Because of his military experience, Huse primarily sought very high quality rifles, avoiding the smooth bore muskets that had since become outdated. In particular he sought English-made Pattern 1853 Enfield rifles, and avoided the Prussian and French weapons which were considered inferior at the time. There were relatively few quality arms for sale in Europe, as the various nations were still upgrading their arsenals to the more sophisticated weapons of the age. However, one of Huse's larger contracts was with Austria, from whom he purchased 100,000 high quality rifles of the latest Austrian pattern, and ten six-piece batteries of field artillery, harnessed and ready for service with accompanying ammunition. Austria had decided to switch to gun-cotton, thus making the gunpowder rifles undesirable, and thereby allowing Huse to purchase modernized weapons in mass quantities, something which the South desperately needed. Austria would later overturn its decision to use gun-cotton, but they had since already sold their arsenal to the CSA. This opened one of the greatest arsenals of Europe to the South.

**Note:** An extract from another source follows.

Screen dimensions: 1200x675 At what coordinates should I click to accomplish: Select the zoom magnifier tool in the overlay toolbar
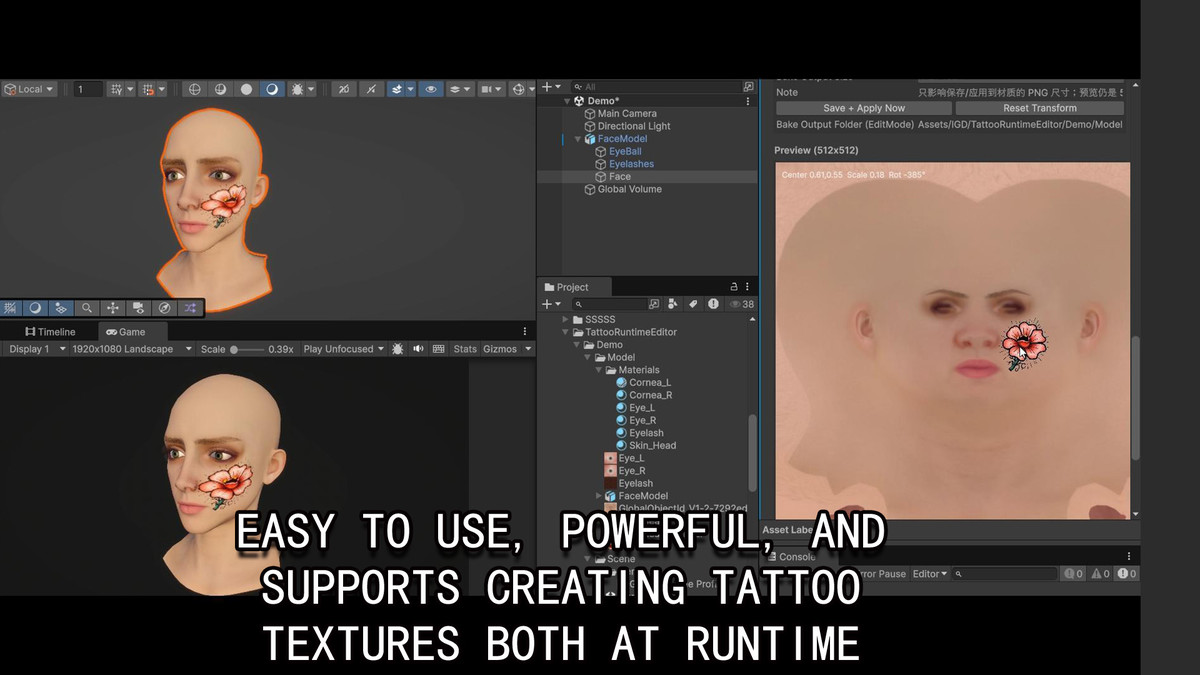(87, 308)
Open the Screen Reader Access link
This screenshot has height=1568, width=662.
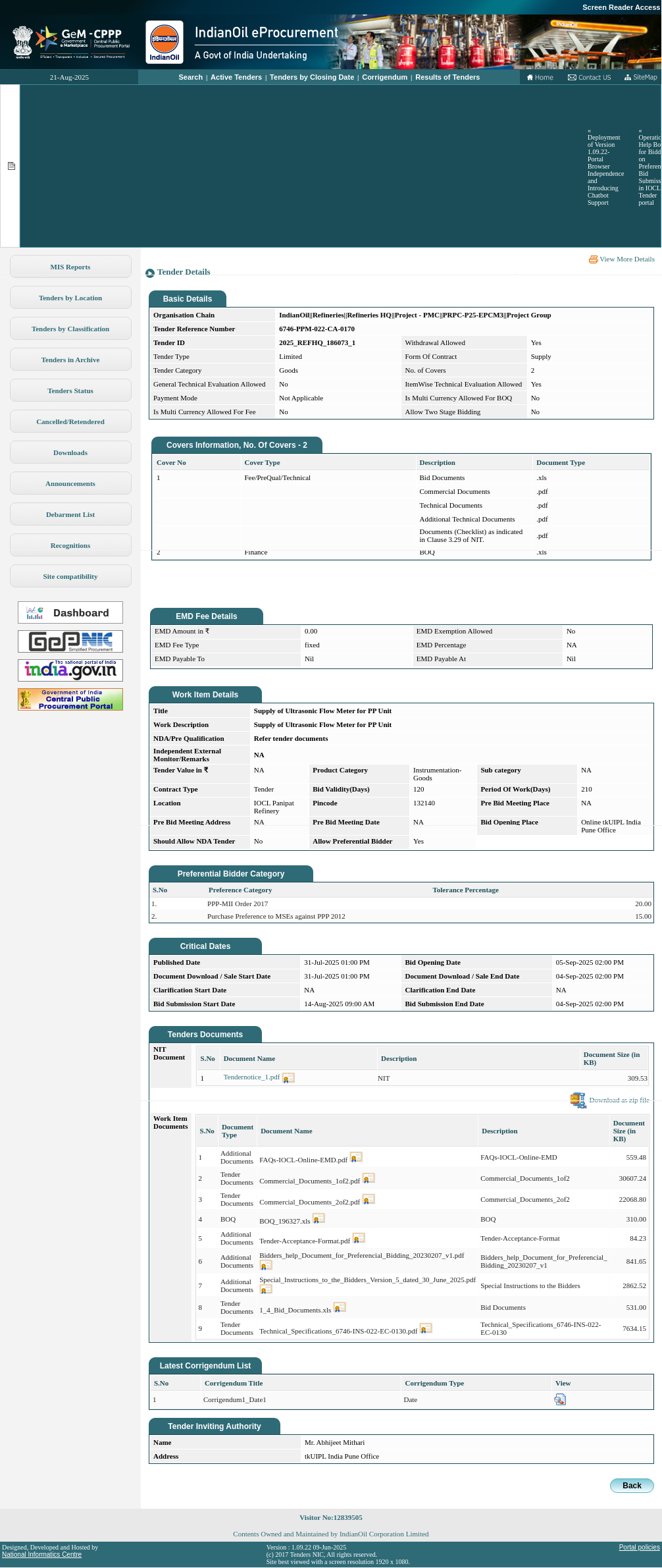tap(620, 7)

During his time in Europe, Huse was constantly under surveillance by agents and detectives employed by the U.S. Government as well as volunteer spies working against the Confederacy. He assisted on many occasions with the transfer of clandestine communications between officials in Europe and those in the Confederacy, including the necessary planning and organization required by blockade runners for breaking the Union lines, as well as the purchasing of vessels to make the runs.

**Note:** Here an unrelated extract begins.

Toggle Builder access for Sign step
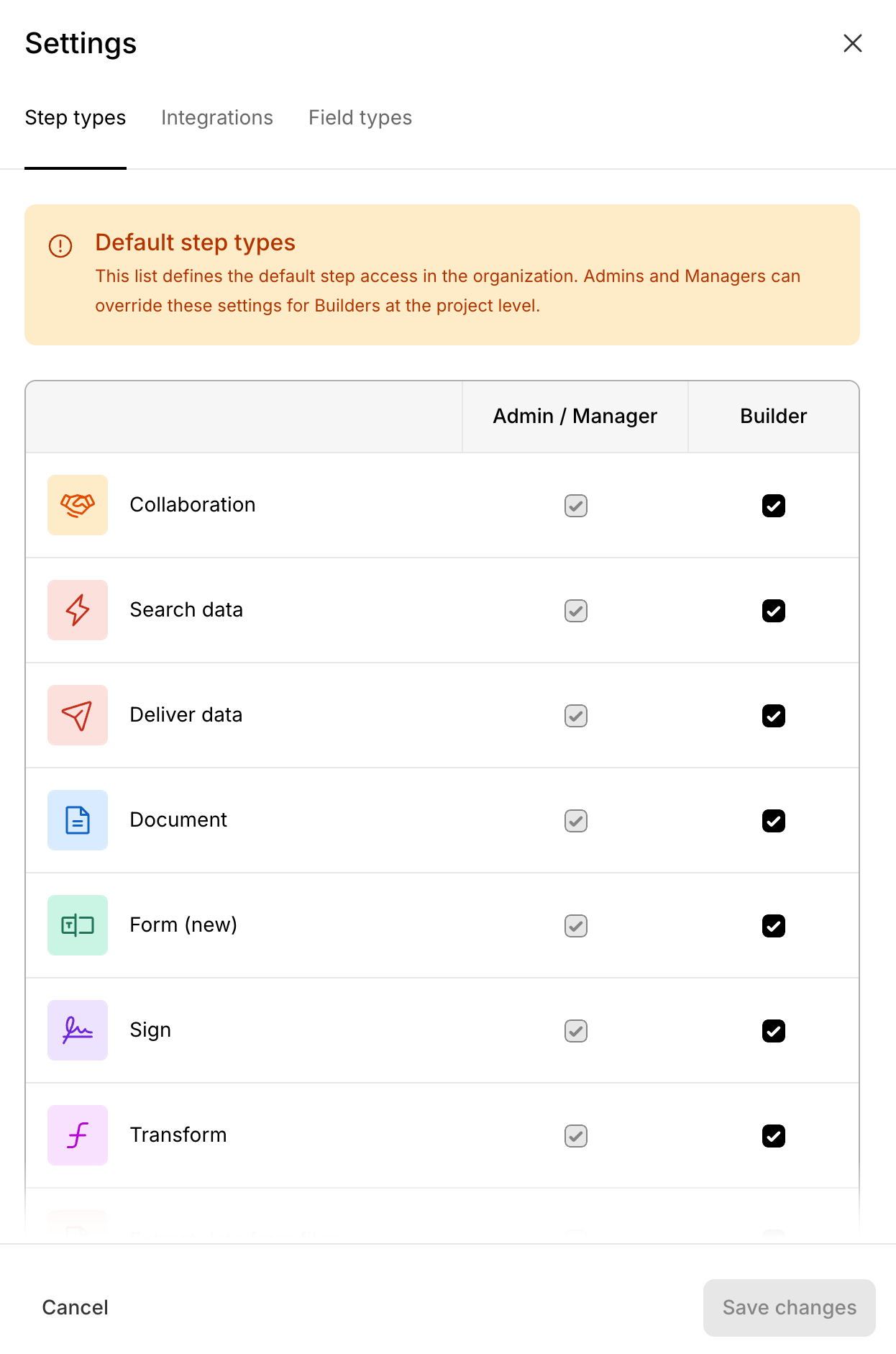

The Union was also seeking arms from Europe, leading to a heated procurement race, each side trying to buy all the available inventory as quickly as possible and thereby keep the weapons out of the hands of the enemy. In most cases Huse successfully outmaneuvered his counterparts, forcing the Union to manufacture most of their weapons domestically.

==After the war==
Although the exact figures are not known, it is believed that by the end of the war Huse had procured munitions for the Confederacy whose value exceeded $10 million. After the collapse of the Confederacy, he was left nearly penniless and returned to the United States in 1868.

Huse would go on to establish the Highland Falls Academy, also known as "The Rocks", a military preparatory school designed for young men who planned to attend West Point. General John J. Pershing would attend this school before entering West Point, and then later command the American Expeditionary Force in World War I.

Huse died in his home on March 12, 1905, in Highland Falls, New York from complications related to surgery.

==Reasons for joining the Confederacy==
Huse had close associations with many Southerners prior to the war. While at West Point he served under Robert E. Lee, and moved in high social circles throughout the South. Before the war he received a commission as colonel by the governor of Alabama, though he was a first lieutenant in the U.S. Army and only 30 years old. His wife, Harriet Pinckney, was born in Phelps, NY, on 8 October 1830, the first daughter of Dr. Theodore Augustine Pinckney and Sybil Marvin, the older sister of William Marvin who was the federal judge in Key West throughout the Civil War in which role he ruled on many prize ships captured by the Union attempting to run the blockade. Instead of accepting a transfer to Washington, D.C. in early 1861, he resigned his U.S. Army commission to remain a professor at the University of Alabama. He adopted the state as his new family home.

==Weapons collecting==
Many, but not all, of the weapons purchased by Caleb Huse were inspected by him and his contracted buyers. As a result, these weapons often still carry inspection marks that are valuable identifiers for historians and weapons collectors. Huse's marking is usually seen as a small circle containing the letters "CH", and often located on the comb of the stock near the top tang of the buttplate. It is valuable to collectors because it provides proof of Confederate purchase.